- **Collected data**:
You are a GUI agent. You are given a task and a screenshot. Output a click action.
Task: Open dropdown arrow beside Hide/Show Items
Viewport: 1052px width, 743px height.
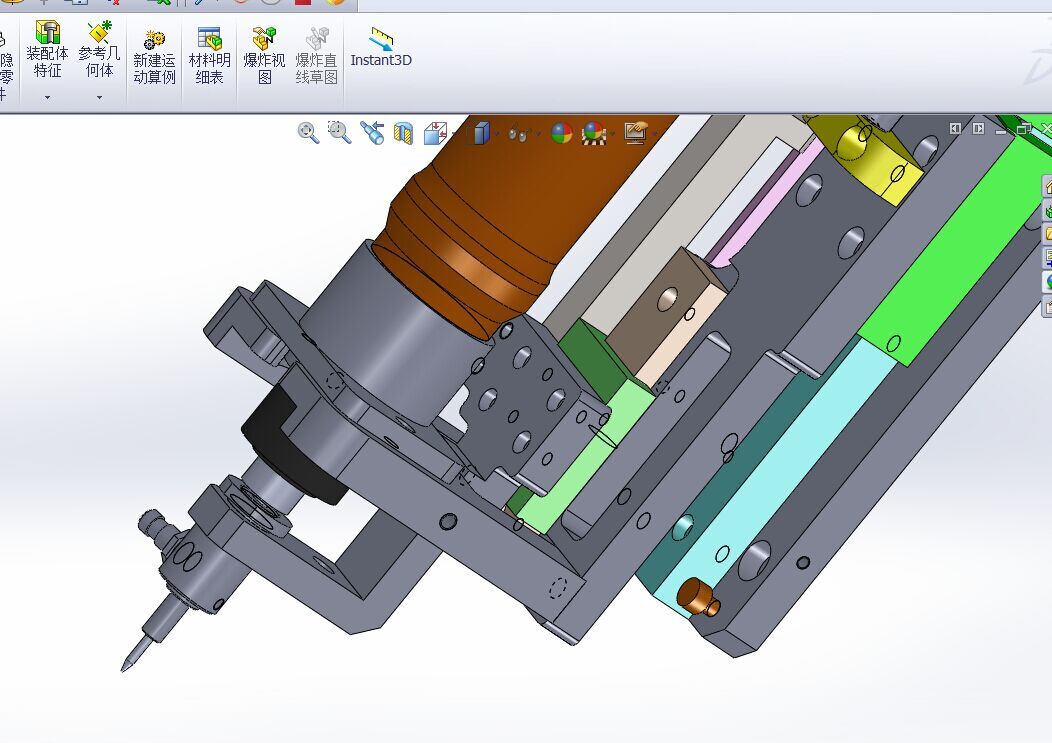click(537, 134)
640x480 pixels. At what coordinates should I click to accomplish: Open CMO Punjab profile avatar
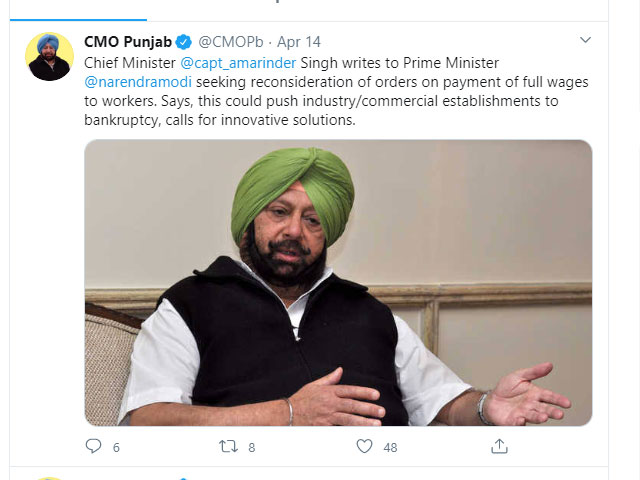pos(49,56)
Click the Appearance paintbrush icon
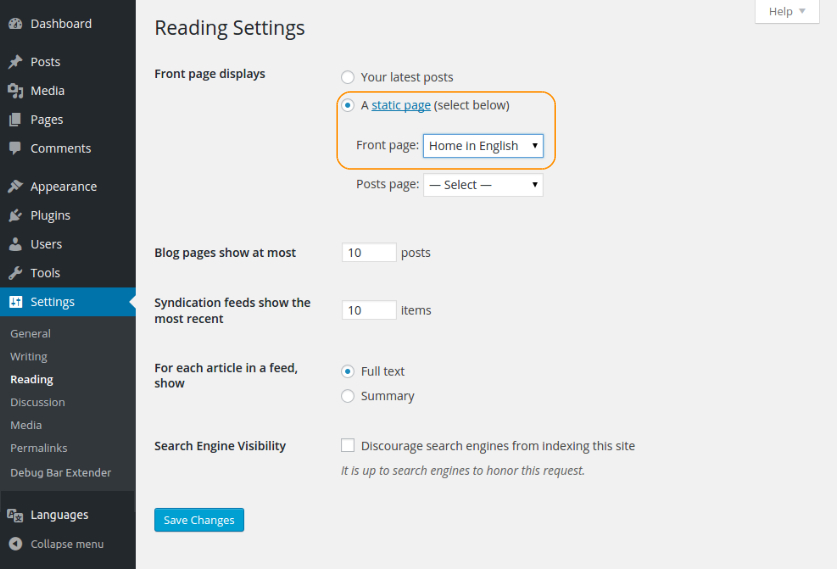This screenshot has width=837, height=569. coord(15,187)
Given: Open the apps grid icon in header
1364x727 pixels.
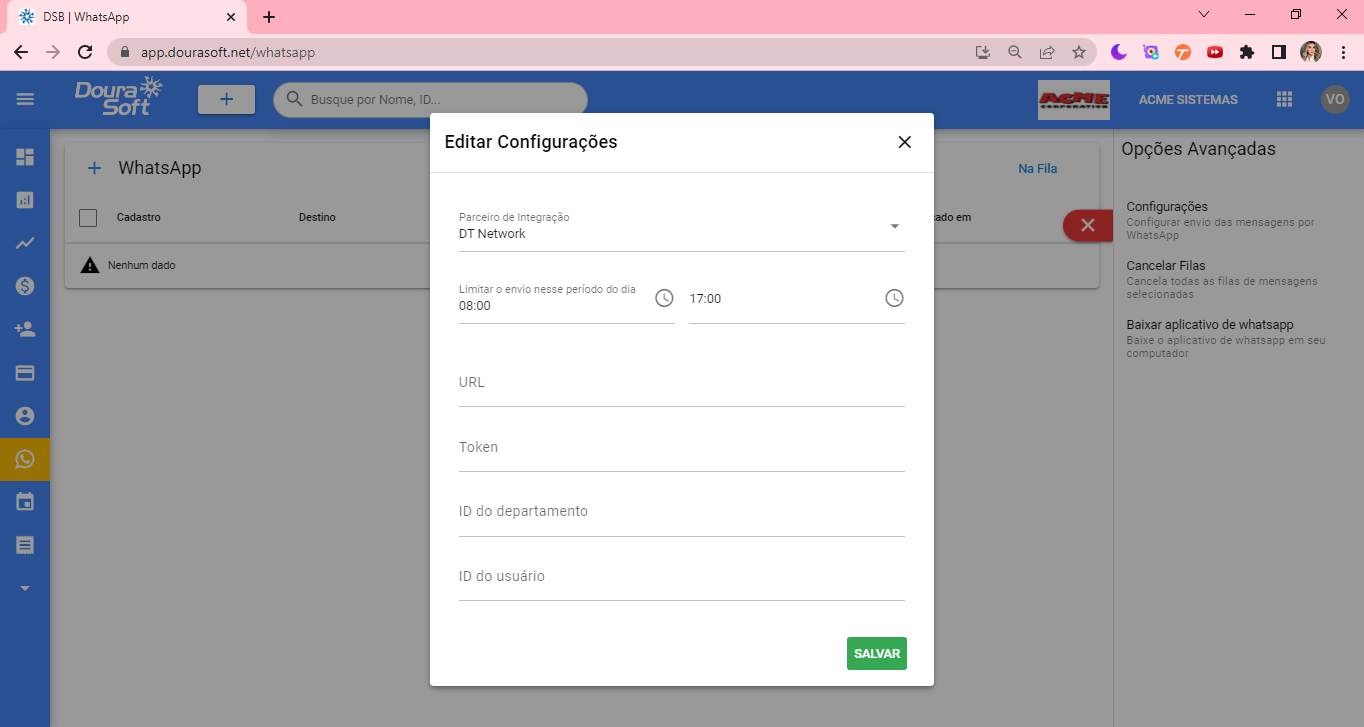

- **TASK DIRECTIONS**: Keep the pictures out of your answer, which should be the lines from the one with "640x480 pixels. At" through the final line of the data, copied exactly.

- **EXERCISE OUTPUT**:
640x480 pixels. At what coordinates should I click to accomplish: Open CMO Punjab profile avatar
pos(49,56)
Click the Appearance paintbrush icon
This screenshot has width=837, height=569. coord(15,187)
Given: Open the apps grid icon in header
1364x727 pixels.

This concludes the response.